The whopping 900% increase for small vendors is currently part of the New York state budget. The annual fee is skyrocketing from $100 to $1,000 for stores with a gross revenue of less than $1 million a year; from $100 to $2,500 for stores with revenue of more than $1 million but less than $10 million; and from $100 to $5,000 for stores with $10 million or more in gross revenue.
With such a huge increase, the goal likely isn’t to generate revenue, but to decrease the number of tobacco vendors by 40%, noted Jim Calvin, president of the New York State Association of Convenience Stores.

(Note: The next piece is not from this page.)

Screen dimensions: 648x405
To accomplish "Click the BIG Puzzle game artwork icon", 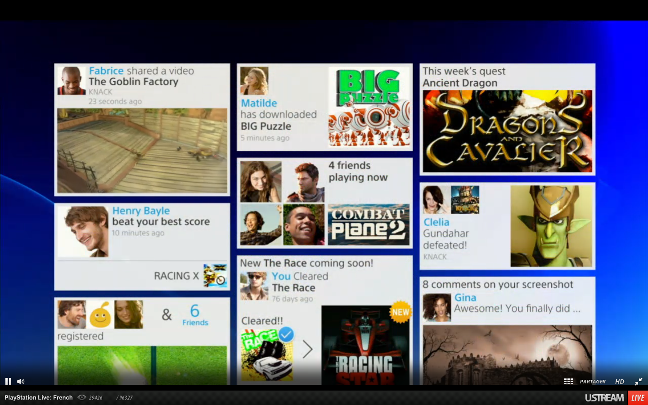I will [369, 107].
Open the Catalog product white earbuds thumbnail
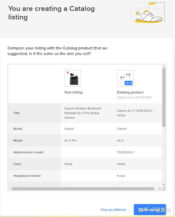175x217 pixels. (x=125, y=78)
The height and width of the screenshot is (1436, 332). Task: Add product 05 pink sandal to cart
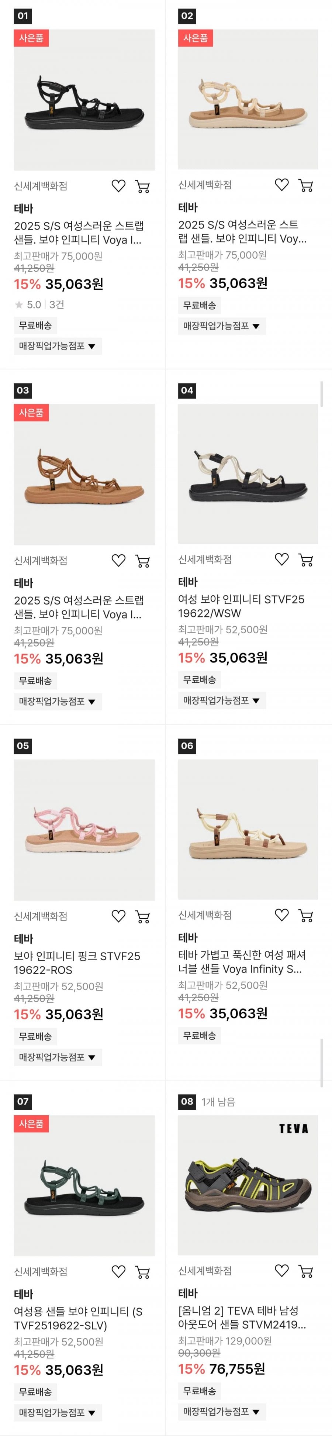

Although, according to Matt Anderson, a spokesman for the New York Division of the Budget, the fees are, in fact, meant to bring in an additional $16.7 million for the State. Still, Anderson did not deny that a partial goal of the new fees is to reduce tobacco availability. “We view this as a public health issue,” he told the Rochester Democrat and Chronicle.
Faced with the huge new fees, which are due by Sept. 20 and cover licensing for 2010, many Rochester-area vendors are wondering if they should stop selling tobacco altogether.
The New York State Convenience Store Association, with 7,700 members, is lobbying for a fee reduction, as well as weighing legal action. Calvin noted he’s hoping that the Legislature could reverse its action during a special session in September.